Data Science, a promising field that continues to attract more and more companies, is struggling to be integrated into industrialization processes. In most cases, machine learning (ML) models are implemented offline in a scientific research context. Almost 90% of the models created are never deployed in production conditions. Deployment can be defined as a process by which an ML model is integrated into an existing production environment to achieve effective data-driven business decisions. It is one of the last stages of the machine learning life cycle. Nevertheless, ML has evolved in recent years from a purely academic study area to one that may address actual business issues. However, there may be various problems and worries when using machine learning models in operational systems.
There are several approaches to defining ML models in a production environment, with different advantages depending on the scope. Most data scientists believe that deploying models is a software engineering mission and should be handled by software engineers, as all the skills required are more closely aligned with their day-to-day work.

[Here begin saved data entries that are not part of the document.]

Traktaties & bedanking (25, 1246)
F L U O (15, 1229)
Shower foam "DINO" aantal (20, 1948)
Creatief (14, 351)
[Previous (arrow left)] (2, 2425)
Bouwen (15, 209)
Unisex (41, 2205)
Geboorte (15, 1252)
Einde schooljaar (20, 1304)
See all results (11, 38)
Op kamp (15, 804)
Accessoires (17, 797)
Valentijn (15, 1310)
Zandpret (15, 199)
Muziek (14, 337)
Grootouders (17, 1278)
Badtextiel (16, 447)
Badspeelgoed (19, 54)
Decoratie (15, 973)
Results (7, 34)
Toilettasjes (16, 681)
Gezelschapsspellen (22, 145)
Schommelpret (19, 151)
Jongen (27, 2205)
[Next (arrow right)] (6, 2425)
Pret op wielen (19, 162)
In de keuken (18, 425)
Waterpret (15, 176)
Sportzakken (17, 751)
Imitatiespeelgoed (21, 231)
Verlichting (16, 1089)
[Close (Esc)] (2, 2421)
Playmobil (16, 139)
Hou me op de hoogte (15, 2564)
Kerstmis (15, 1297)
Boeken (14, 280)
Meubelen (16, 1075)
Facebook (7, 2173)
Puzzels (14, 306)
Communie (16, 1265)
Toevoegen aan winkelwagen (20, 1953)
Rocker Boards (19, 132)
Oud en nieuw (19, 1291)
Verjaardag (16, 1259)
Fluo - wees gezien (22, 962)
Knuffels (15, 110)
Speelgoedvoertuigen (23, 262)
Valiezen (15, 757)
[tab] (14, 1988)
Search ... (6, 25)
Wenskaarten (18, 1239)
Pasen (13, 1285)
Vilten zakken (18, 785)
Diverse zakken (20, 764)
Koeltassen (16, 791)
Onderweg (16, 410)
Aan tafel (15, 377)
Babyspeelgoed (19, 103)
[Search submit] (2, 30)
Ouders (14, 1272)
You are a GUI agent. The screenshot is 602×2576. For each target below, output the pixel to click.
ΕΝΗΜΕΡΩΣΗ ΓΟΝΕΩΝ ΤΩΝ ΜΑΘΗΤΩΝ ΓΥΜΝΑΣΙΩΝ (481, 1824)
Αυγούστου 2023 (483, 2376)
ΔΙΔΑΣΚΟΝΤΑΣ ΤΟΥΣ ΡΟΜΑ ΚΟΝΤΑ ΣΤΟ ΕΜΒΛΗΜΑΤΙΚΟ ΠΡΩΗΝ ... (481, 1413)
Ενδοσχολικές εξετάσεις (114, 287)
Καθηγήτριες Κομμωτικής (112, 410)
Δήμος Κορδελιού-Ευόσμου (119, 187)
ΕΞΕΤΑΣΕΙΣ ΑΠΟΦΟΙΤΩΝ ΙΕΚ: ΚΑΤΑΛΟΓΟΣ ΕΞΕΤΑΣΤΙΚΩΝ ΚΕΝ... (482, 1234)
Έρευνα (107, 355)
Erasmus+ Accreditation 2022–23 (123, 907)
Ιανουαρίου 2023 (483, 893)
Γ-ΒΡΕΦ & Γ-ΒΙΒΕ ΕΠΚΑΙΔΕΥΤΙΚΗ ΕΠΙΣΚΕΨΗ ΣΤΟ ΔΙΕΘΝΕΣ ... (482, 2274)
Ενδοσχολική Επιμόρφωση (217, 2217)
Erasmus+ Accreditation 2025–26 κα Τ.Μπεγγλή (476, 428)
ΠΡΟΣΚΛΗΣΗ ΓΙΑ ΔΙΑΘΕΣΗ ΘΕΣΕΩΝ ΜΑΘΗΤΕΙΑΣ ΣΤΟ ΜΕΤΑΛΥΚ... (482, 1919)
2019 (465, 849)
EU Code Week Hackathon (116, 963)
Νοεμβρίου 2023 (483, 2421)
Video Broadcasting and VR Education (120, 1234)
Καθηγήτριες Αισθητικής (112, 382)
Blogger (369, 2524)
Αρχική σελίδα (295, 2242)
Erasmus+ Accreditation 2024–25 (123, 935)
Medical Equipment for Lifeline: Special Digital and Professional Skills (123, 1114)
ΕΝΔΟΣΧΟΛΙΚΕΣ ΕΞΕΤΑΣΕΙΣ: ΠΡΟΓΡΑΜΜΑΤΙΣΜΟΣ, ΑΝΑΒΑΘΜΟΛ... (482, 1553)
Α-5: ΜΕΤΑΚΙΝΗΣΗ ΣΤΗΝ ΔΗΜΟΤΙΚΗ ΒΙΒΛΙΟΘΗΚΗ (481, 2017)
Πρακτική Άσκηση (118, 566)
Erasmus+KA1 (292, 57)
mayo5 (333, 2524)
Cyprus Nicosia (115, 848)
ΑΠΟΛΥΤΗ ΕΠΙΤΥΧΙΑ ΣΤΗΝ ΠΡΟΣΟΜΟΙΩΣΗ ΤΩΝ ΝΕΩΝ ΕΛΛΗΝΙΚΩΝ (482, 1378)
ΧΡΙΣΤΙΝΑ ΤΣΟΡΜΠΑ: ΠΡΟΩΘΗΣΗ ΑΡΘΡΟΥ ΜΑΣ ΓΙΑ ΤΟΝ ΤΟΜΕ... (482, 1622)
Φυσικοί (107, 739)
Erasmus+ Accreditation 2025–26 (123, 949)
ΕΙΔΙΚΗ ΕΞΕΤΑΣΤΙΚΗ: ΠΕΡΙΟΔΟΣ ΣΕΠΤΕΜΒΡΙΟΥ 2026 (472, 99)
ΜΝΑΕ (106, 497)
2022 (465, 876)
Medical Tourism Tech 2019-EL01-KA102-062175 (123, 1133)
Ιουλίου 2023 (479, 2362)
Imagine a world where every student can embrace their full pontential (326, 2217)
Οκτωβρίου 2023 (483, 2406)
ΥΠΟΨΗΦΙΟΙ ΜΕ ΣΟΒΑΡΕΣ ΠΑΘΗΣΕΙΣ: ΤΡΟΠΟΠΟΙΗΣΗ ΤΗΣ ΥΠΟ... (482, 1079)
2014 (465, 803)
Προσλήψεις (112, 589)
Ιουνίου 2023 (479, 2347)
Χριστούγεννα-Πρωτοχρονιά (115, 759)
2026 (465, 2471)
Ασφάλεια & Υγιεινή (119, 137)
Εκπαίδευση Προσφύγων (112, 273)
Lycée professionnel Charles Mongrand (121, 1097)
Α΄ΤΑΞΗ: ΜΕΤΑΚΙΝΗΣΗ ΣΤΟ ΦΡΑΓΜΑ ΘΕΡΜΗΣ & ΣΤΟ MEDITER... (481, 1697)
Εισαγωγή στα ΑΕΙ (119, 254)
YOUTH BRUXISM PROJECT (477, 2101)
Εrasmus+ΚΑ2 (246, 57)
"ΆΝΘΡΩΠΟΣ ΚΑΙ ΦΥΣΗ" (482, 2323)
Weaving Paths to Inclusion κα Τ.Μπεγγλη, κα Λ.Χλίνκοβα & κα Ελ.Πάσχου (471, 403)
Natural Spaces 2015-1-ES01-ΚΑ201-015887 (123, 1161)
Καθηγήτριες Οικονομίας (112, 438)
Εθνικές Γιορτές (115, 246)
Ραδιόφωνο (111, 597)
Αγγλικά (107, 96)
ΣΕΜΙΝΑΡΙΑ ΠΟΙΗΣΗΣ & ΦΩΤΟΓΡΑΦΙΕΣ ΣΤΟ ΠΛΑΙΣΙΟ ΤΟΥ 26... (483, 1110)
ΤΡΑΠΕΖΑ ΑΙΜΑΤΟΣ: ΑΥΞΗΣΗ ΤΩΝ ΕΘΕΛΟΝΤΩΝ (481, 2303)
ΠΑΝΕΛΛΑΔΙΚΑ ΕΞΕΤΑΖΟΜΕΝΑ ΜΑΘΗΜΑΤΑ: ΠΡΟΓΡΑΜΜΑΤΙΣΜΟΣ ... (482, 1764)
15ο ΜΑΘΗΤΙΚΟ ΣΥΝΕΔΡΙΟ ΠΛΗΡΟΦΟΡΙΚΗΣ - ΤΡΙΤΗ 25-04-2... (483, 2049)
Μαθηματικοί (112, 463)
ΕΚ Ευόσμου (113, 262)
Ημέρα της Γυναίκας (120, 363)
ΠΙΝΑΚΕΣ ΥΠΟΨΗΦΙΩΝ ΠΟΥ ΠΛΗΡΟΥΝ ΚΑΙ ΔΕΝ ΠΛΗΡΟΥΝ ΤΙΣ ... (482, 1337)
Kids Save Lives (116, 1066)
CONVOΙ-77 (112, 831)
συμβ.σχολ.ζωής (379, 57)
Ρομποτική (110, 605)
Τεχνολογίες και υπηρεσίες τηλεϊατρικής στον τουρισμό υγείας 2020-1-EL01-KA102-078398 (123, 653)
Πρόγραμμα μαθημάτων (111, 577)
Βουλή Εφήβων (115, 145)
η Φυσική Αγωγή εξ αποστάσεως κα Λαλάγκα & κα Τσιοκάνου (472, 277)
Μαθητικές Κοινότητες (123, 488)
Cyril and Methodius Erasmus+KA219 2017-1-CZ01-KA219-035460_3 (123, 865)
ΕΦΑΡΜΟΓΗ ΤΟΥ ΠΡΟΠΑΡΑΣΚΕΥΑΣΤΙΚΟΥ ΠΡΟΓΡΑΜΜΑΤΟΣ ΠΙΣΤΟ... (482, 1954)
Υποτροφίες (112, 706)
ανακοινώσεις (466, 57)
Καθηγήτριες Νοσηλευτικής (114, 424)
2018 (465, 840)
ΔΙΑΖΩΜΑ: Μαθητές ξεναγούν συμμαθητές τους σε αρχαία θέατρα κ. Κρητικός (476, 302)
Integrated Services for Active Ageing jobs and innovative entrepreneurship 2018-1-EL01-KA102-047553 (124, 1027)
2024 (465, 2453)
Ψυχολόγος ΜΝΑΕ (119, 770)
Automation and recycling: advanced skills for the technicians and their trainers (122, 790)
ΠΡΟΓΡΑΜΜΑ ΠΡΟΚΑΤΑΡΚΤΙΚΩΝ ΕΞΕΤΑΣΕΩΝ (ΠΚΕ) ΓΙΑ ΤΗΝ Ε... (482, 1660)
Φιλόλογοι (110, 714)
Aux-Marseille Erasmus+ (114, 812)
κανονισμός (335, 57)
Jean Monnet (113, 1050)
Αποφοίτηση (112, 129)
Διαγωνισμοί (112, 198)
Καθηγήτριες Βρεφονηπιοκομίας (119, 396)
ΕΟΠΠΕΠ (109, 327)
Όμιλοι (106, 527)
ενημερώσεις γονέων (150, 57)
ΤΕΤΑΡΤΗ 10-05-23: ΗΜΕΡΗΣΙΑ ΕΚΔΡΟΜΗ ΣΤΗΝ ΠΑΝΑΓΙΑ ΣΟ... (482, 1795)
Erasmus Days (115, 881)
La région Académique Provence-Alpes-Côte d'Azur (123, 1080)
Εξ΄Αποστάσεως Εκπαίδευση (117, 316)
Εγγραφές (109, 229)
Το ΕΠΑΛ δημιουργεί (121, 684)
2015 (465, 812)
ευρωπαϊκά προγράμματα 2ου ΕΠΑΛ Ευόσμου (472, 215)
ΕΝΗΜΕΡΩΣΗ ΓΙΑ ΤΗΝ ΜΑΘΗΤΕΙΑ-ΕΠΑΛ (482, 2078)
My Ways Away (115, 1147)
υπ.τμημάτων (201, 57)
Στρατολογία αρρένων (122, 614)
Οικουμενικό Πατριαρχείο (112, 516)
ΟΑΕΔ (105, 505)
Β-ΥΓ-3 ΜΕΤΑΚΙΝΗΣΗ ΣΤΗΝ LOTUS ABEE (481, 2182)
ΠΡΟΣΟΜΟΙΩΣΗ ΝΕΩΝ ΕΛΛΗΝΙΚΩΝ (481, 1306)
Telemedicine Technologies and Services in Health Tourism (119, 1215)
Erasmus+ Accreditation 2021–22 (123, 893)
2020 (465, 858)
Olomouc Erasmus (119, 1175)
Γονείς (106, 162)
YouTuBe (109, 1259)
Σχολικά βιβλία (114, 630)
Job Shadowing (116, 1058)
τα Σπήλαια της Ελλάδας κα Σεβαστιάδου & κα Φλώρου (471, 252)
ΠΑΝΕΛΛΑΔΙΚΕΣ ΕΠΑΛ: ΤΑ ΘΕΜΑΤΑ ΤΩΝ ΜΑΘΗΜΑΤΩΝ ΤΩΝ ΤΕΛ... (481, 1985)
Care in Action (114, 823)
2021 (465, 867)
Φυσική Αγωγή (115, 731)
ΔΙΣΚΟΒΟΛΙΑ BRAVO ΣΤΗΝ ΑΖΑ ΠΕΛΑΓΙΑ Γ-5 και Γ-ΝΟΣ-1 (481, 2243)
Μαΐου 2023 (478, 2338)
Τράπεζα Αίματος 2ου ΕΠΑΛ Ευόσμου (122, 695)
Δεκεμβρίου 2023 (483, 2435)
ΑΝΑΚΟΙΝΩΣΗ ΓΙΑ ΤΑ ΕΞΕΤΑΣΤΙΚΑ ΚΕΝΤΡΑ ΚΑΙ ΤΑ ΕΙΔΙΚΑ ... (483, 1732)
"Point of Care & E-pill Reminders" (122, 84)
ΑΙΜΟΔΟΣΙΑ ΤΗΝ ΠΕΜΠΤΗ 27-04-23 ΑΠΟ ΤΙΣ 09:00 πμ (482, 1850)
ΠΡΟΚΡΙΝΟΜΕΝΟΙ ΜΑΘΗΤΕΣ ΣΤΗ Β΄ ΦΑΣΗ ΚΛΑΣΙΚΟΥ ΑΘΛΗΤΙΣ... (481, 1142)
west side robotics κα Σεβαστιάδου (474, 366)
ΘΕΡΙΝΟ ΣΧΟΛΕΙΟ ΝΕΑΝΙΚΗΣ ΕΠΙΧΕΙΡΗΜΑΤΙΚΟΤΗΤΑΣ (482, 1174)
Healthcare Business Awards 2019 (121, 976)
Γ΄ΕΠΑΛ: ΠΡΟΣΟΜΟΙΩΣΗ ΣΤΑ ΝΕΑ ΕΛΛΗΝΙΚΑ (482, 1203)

Tools such as Kubeflow and TFX can explain the entire model deployment process, and data scientists should use them. Using tools like Dataflow makes it possible to work closely with engineering teams. It can set up staging environments where parts of a data pipeline can be tested before deployment.
The deployment process can be divided into four main steps:
1) Prepare and configure the data pipeline
The first task is ensuring that data pipelines are structured efficiently and can deliver relevant and high-quality data. Determining how to scale data pipelines and models once deployed is critical.
2) Access relevant external data
When a predictive model for production is deployed, care must be taken to use the best possible data, from the most appropriate sources, from inception to launch. A spoiled model, even if carefully designed, is not helpful. In addition, another element of this challenge is to capture adequate historical data to obtain a robust, generalizable model. Some companies collect all the data they need internally. For full context and perspective, consider including external data sources.
3) Build powerful test and training automation tools
Rigorous, no-compromise testing and training are essential before moving to the predictive model deployment stage, but it can take time. So to avoid slowing down, automate as much as possible. In addition to working on some time-saving tricks or tools, one needs to produce models that can work without any effort or action from the engineer.
4) Plan and design robust monitoring, auditing, and recycling protocols
Before deploying and running an ML model, it must be checked whether it actually produces the type of results expected. It must be verified that these results are accurate and that the data provided to the model will keep these models consistent and relevant over time. Also, weak old data can lead to inaccurate results.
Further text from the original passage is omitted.